*GIVEN EXERCISE*: Identify every line of the material below that contains the word "click", and copy each of those lines.

Start of DATASET

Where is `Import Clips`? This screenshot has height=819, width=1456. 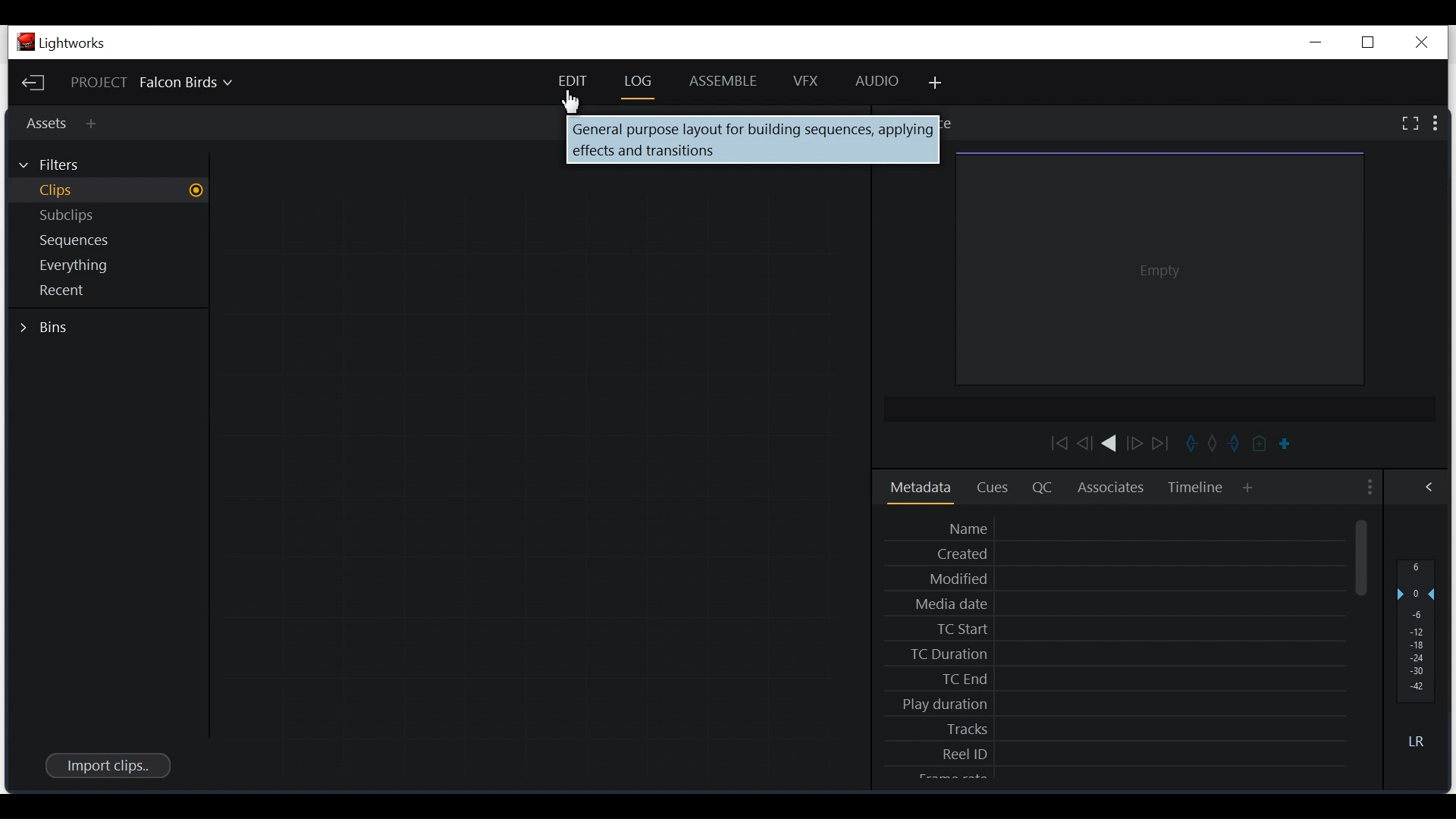 Import Clips is located at coordinates (106, 765).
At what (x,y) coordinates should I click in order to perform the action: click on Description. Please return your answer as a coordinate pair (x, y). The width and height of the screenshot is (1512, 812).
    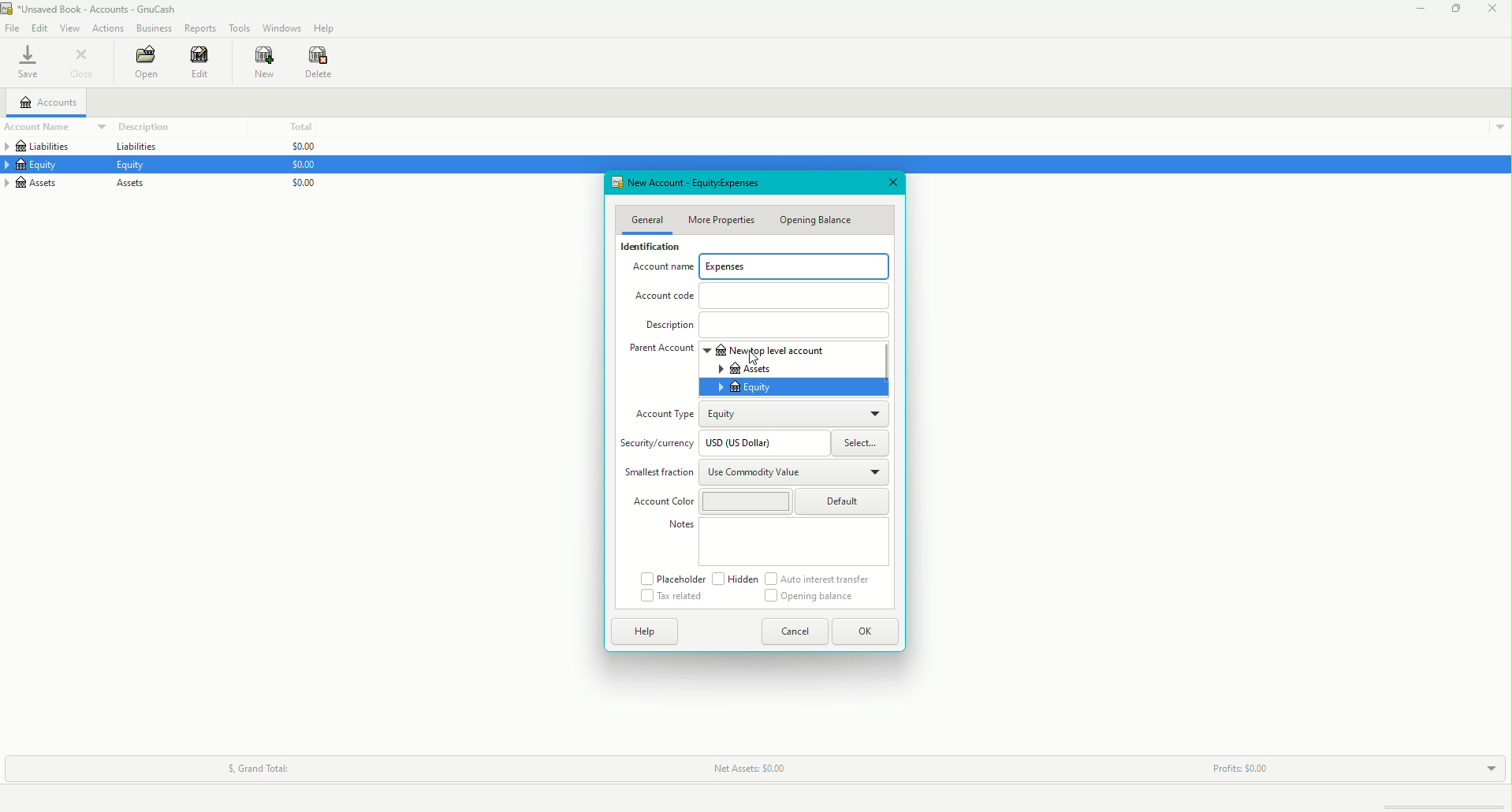
    Looking at the image, I should click on (764, 324).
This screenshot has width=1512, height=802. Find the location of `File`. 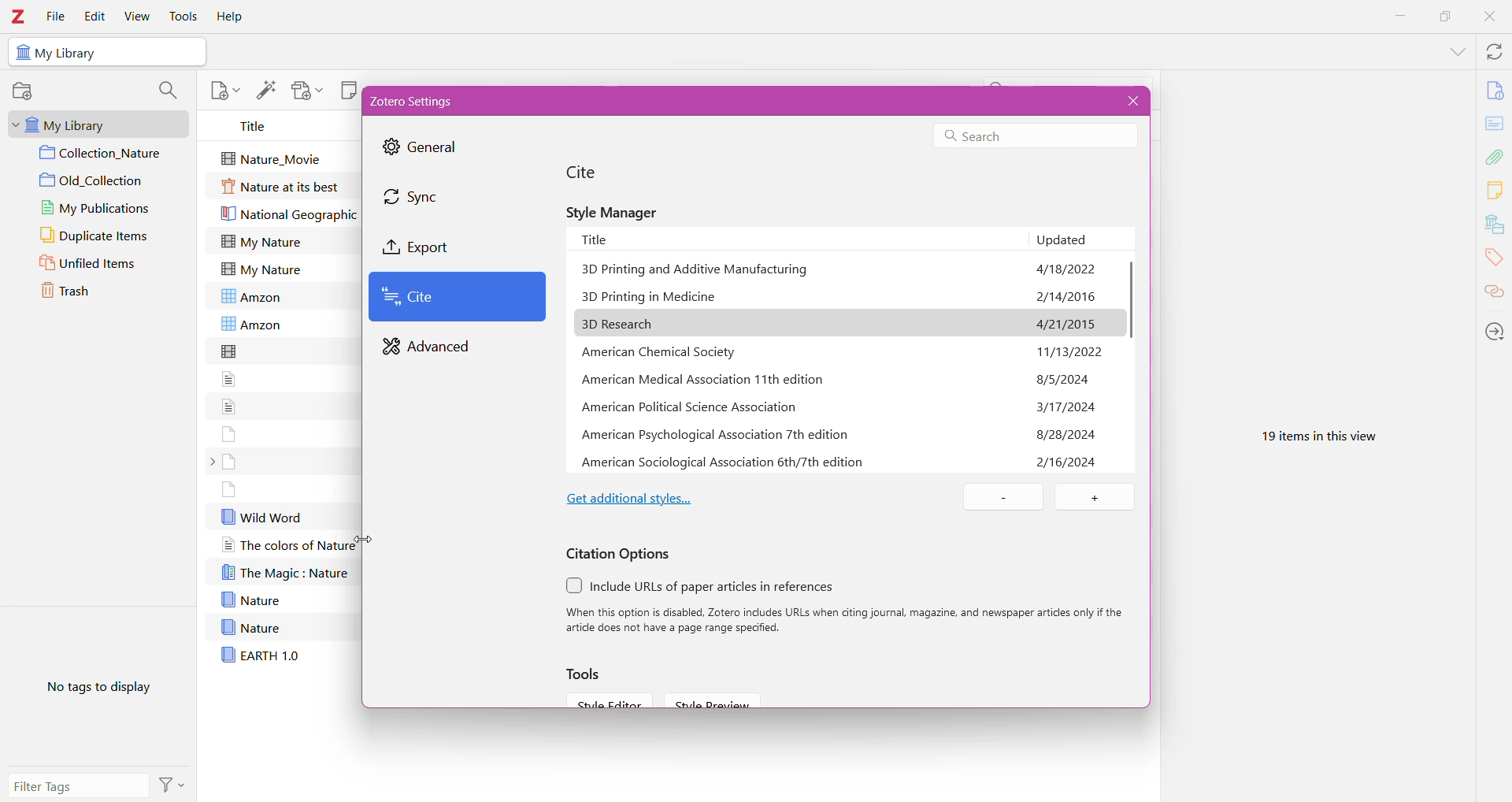

File is located at coordinates (56, 16).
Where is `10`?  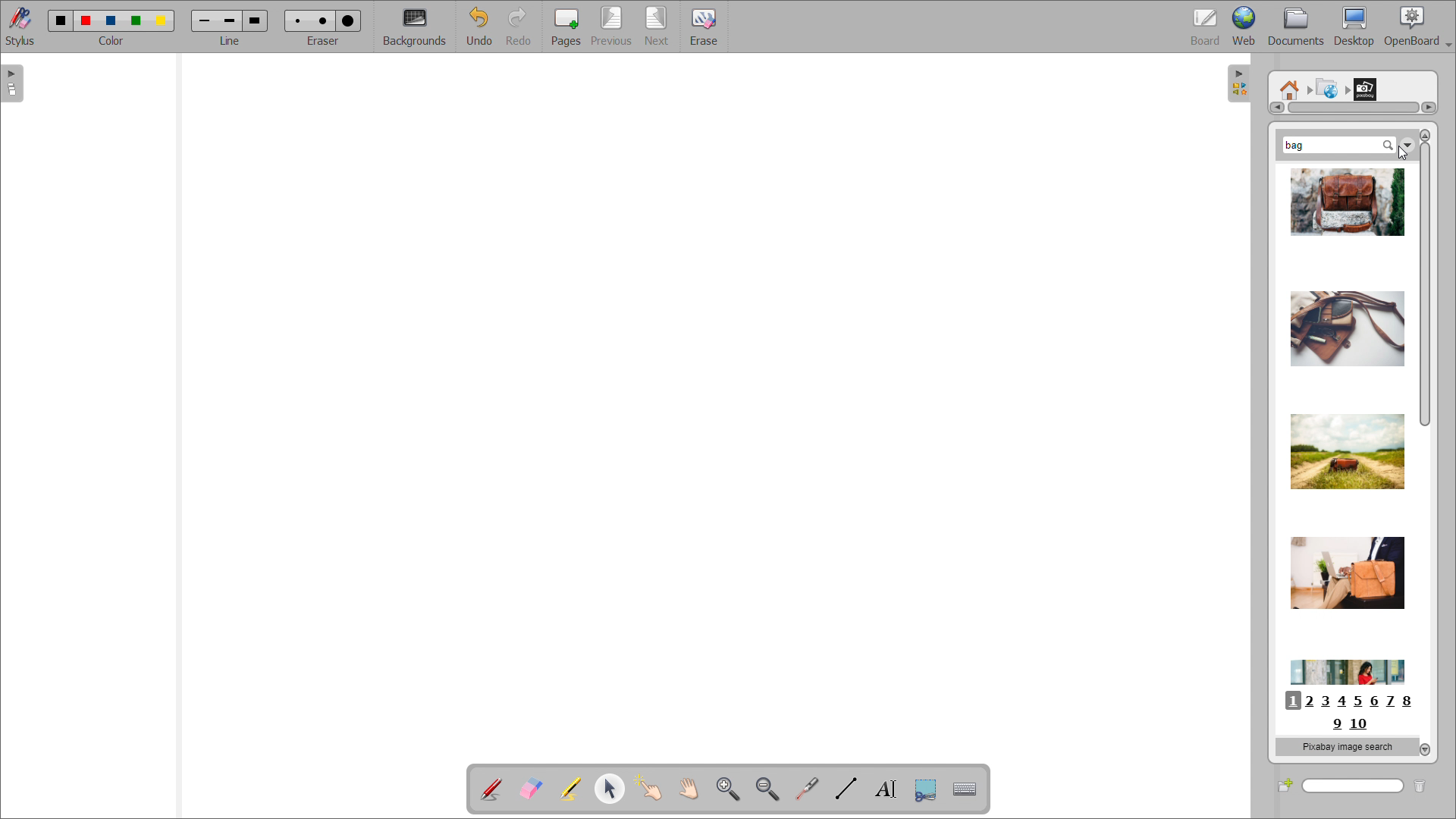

End of DATASET

*WRITTEN ANSWER*:
At what (x,y) coordinates should I click in order to perform the action: click on Description. Please return your answer as a coordinate pair (x, y). The width and height of the screenshot is (1512, 812).
    Looking at the image, I should click on (764, 324).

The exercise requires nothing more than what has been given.